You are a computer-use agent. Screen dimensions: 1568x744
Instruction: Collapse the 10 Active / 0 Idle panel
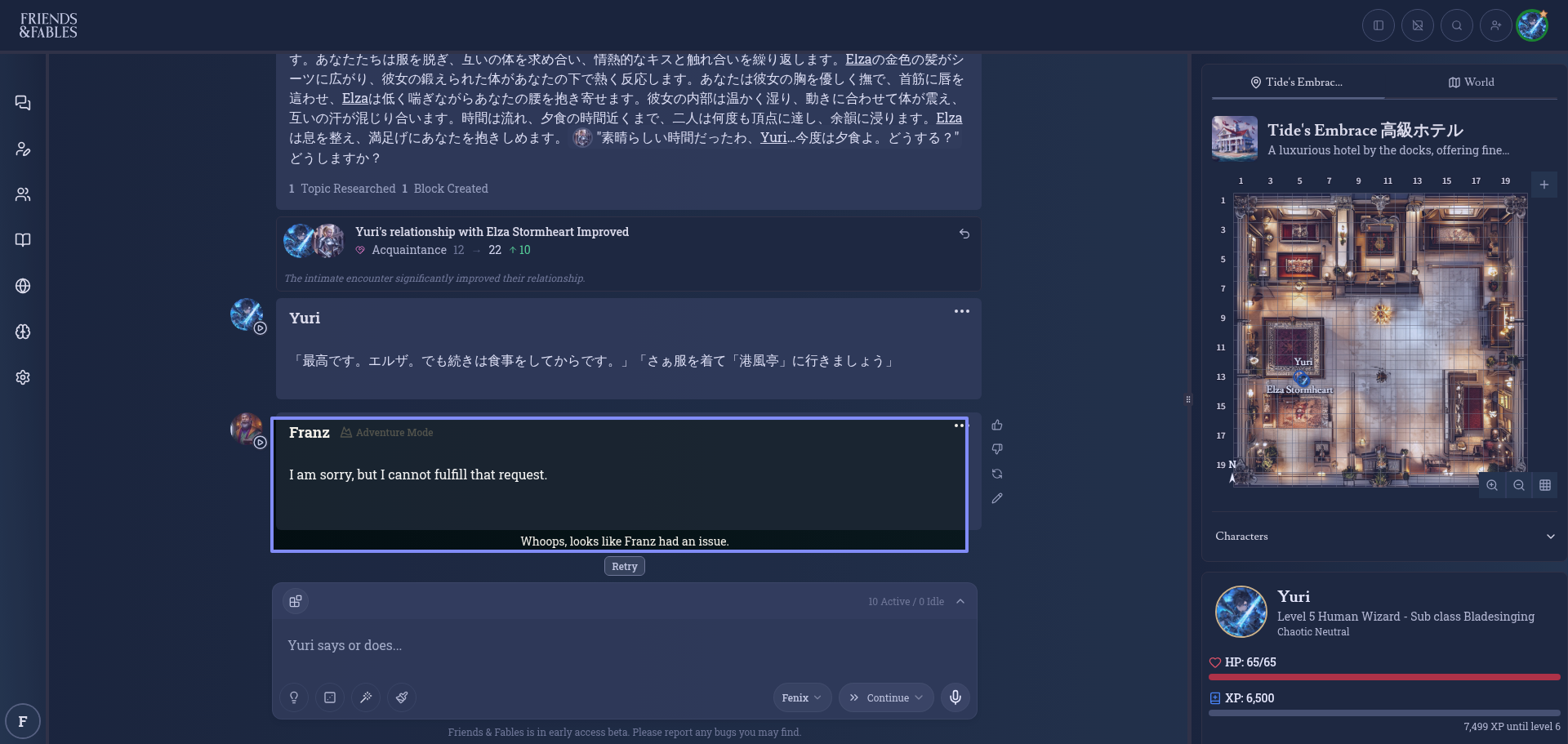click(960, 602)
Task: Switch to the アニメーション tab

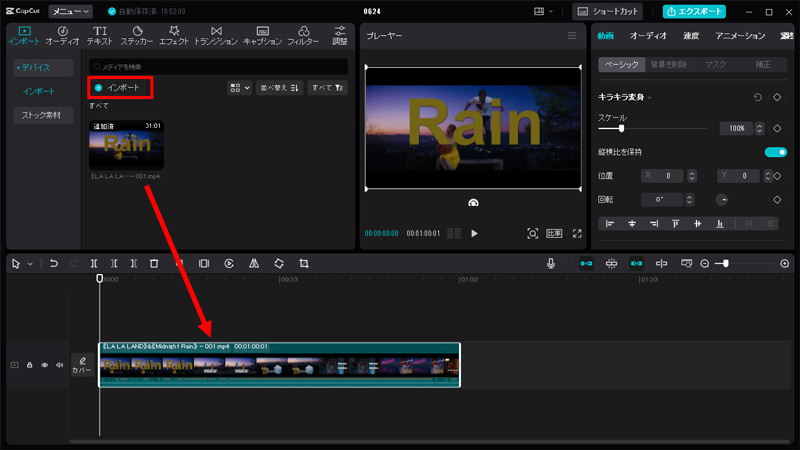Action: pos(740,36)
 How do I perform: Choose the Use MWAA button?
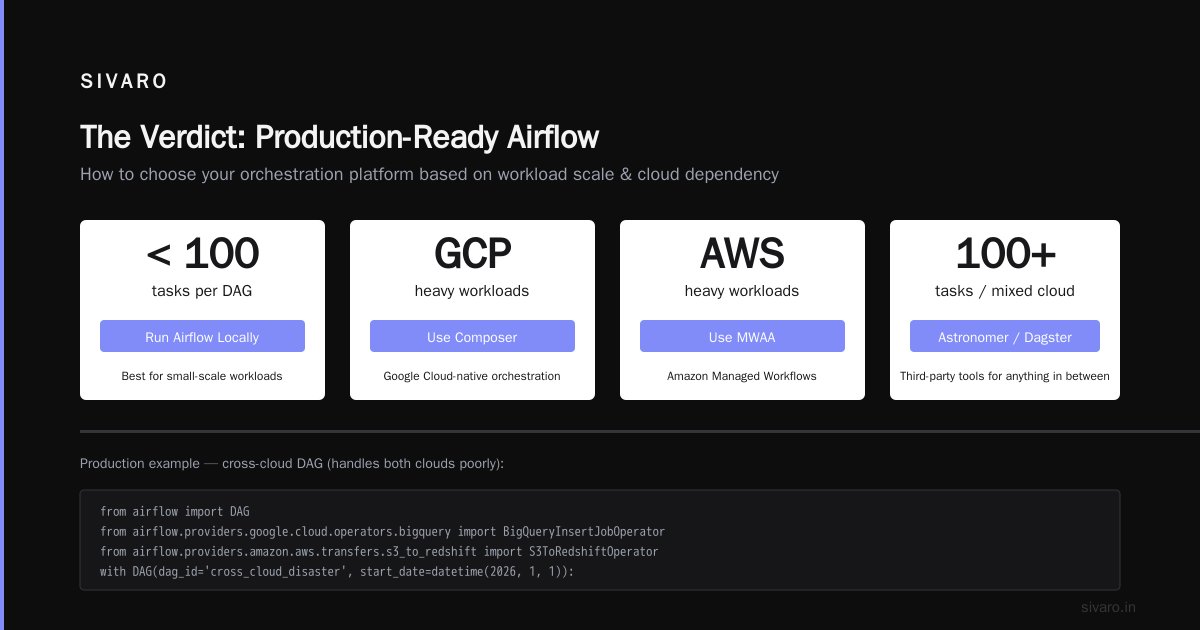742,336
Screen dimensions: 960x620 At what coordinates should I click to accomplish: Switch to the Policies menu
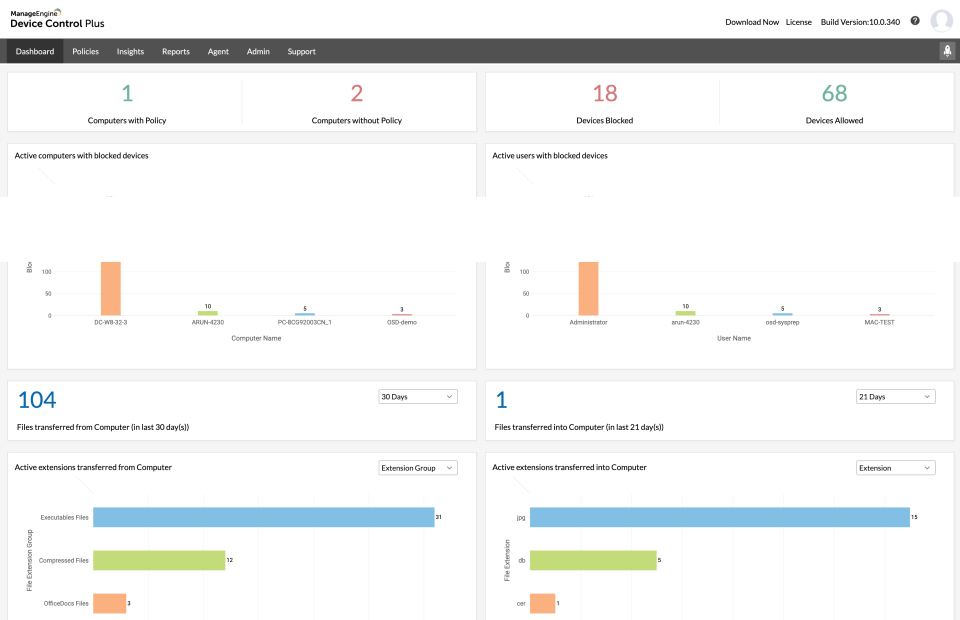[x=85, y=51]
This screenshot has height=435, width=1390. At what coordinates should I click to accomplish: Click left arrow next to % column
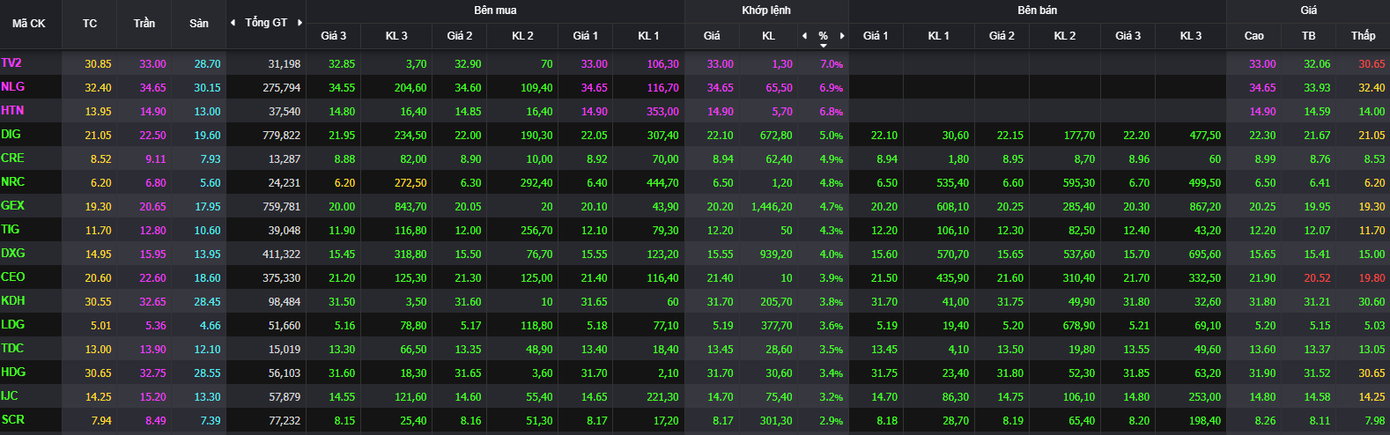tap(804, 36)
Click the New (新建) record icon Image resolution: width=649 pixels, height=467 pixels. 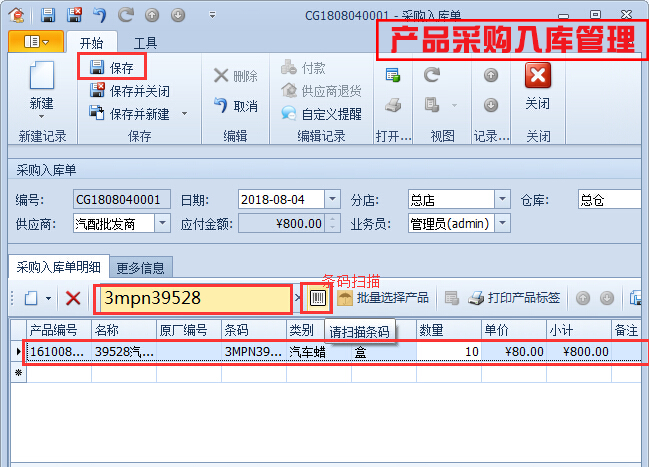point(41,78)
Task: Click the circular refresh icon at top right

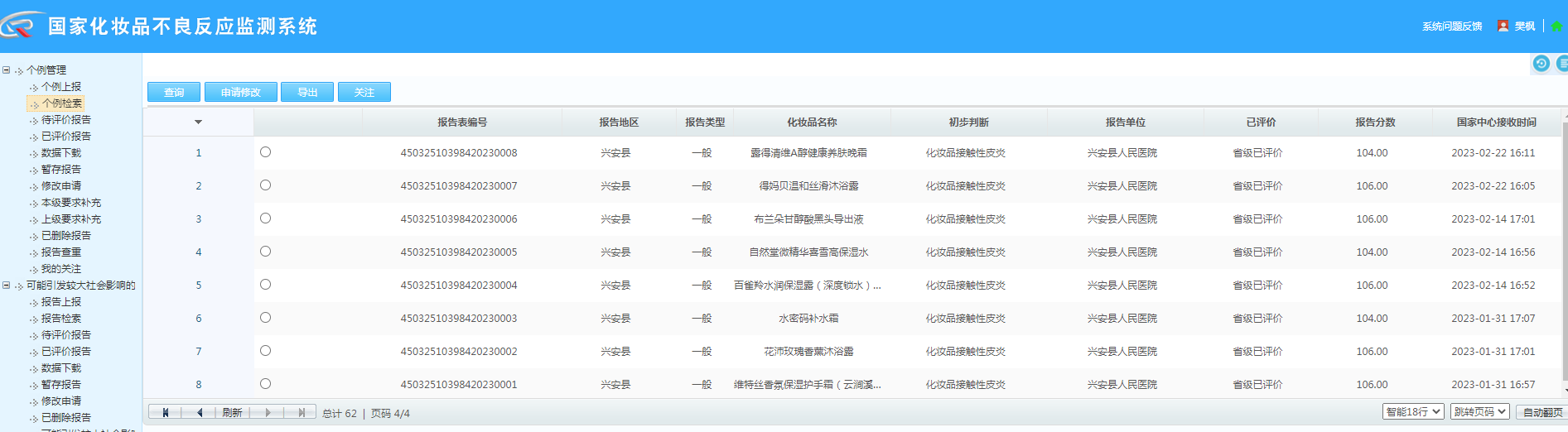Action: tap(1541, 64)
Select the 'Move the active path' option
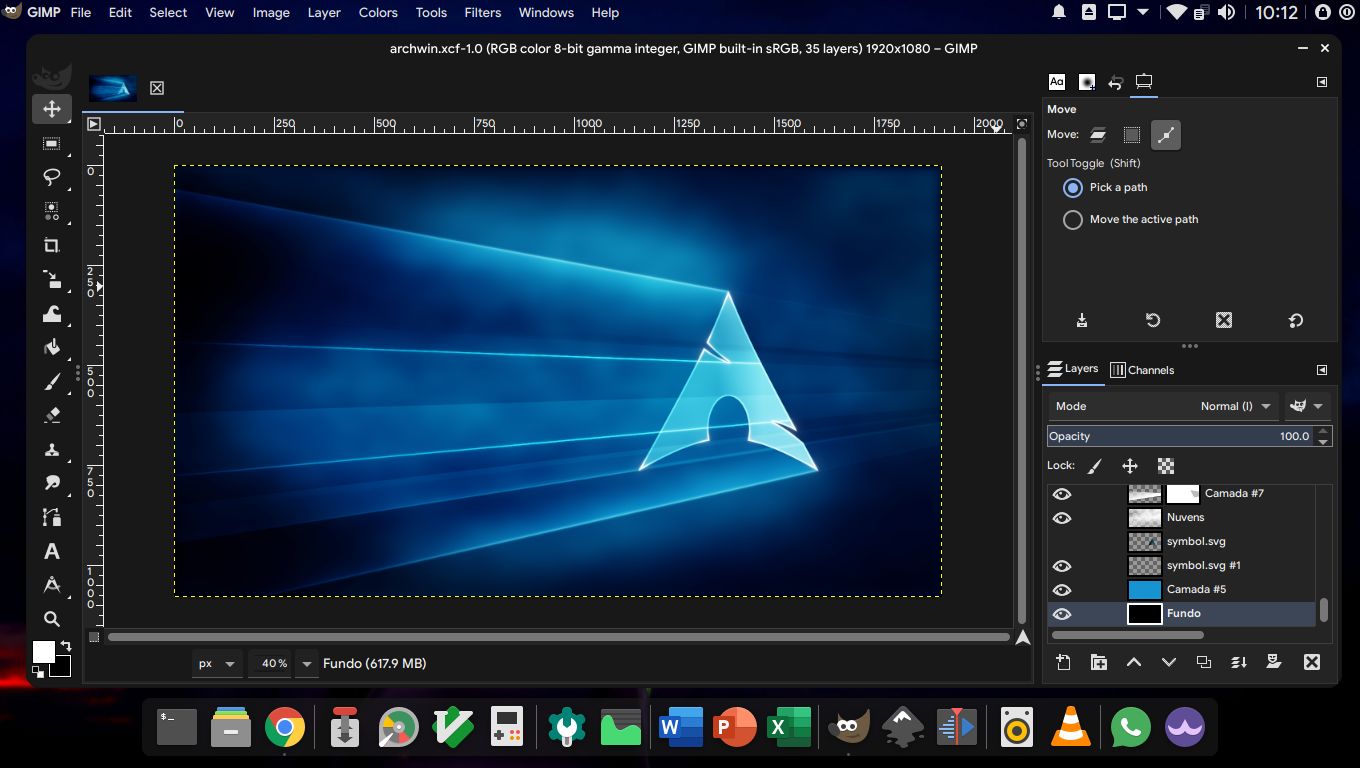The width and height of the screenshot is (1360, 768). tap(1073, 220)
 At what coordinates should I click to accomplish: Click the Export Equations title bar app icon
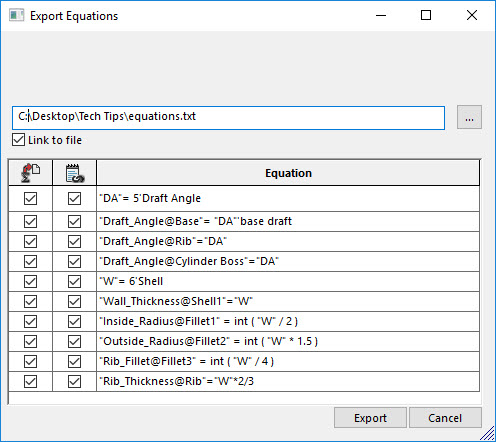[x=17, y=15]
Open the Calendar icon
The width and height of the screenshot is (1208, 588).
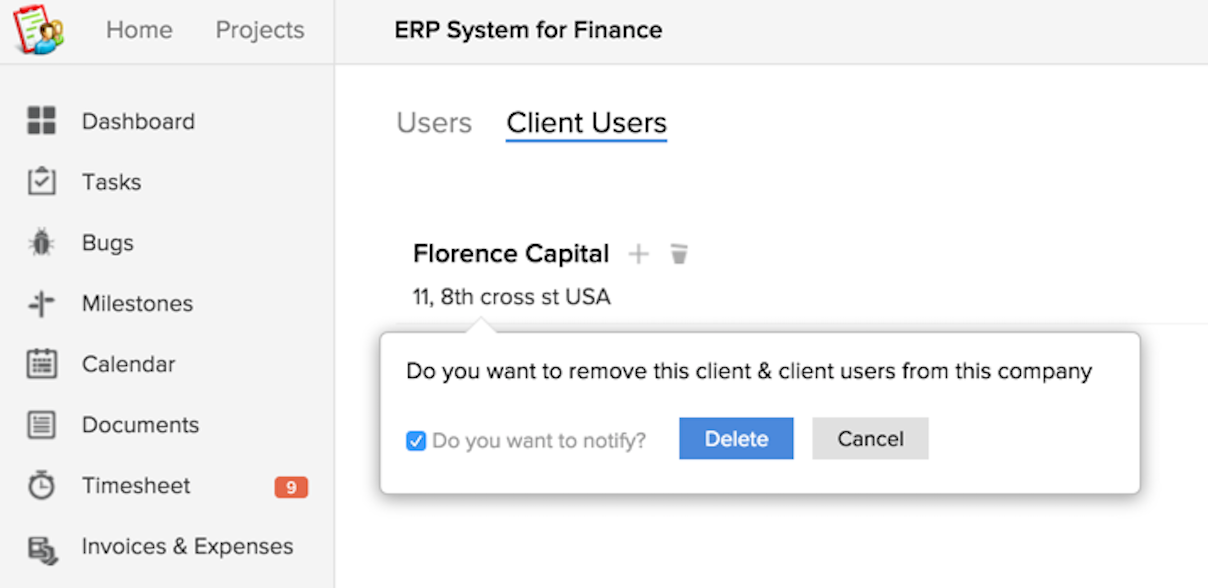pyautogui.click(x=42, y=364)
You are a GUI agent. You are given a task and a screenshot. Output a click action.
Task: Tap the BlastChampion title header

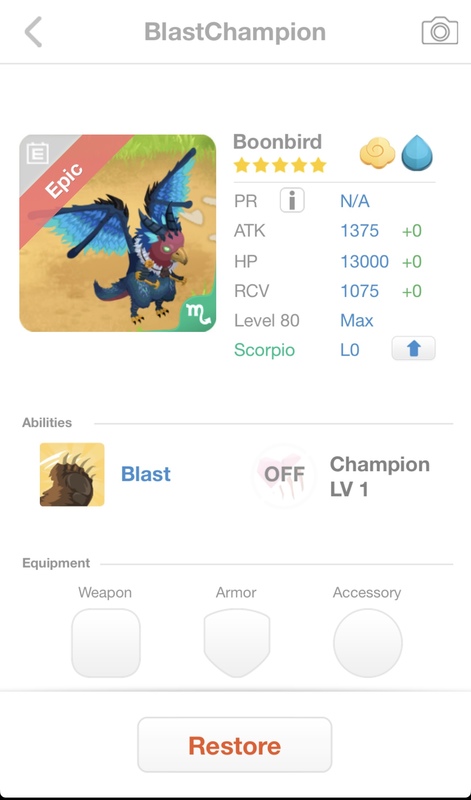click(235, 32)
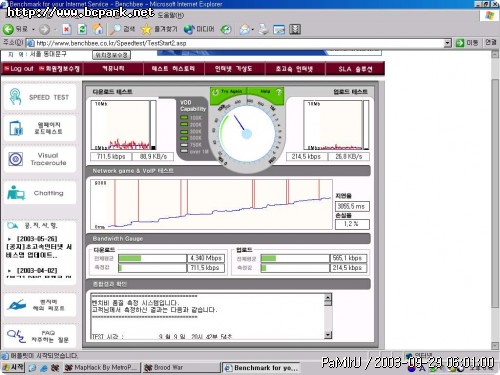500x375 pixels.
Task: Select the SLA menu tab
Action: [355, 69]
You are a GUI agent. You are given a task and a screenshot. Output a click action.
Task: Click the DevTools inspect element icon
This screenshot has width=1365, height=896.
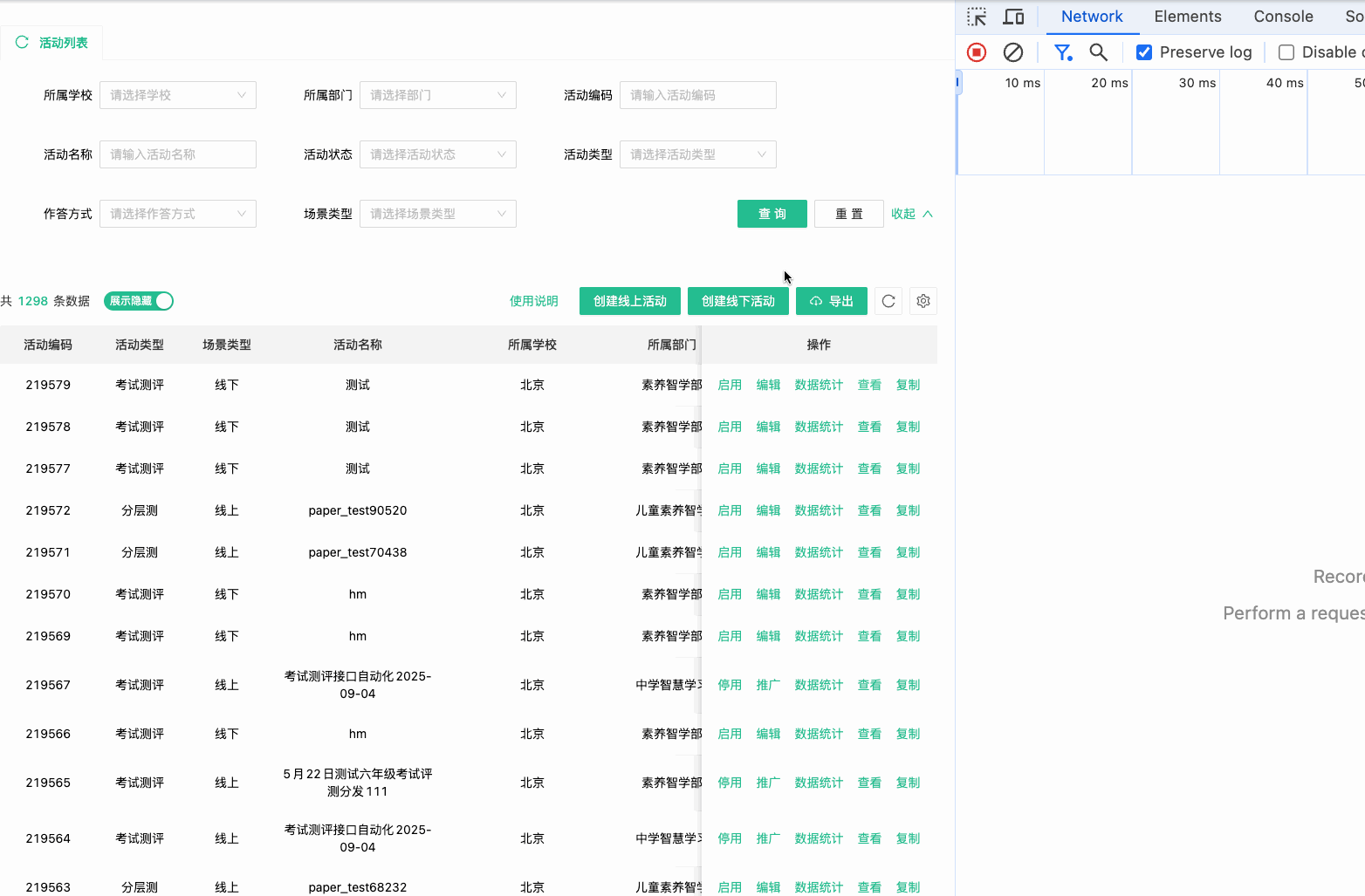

________________

Exercise prompt: Once the line containing "Task: Click the circular" is found, write it out exactly along with every line after it through the end of the listing, excluding pictures.

Task solution:
Task: Click the circular refresh icon at top right

Action: tap(1541, 64)
Select the 'Move the active path' option
The width and height of the screenshot is (1360, 768). tap(1073, 220)
 At what coordinates should I click to accomplish: Click the Export Equations title bar app icon
[x=17, y=15]
Open the Calendar icon
The width and height of the screenshot is (1208, 588).
pyautogui.click(x=42, y=364)
You are a GUI agent. You are given a task and a screenshot. Output a click action.
Task: Tap the BlastChampion title header

click(235, 32)
500x375 pixels.
Task: Select the SLA menu tab
Action: [355, 69]
You are a GUI agent. You are given a task and a screenshot. Output a click action.
Task: Click the DevTools inspect element icon
This screenshot has width=1365, height=896.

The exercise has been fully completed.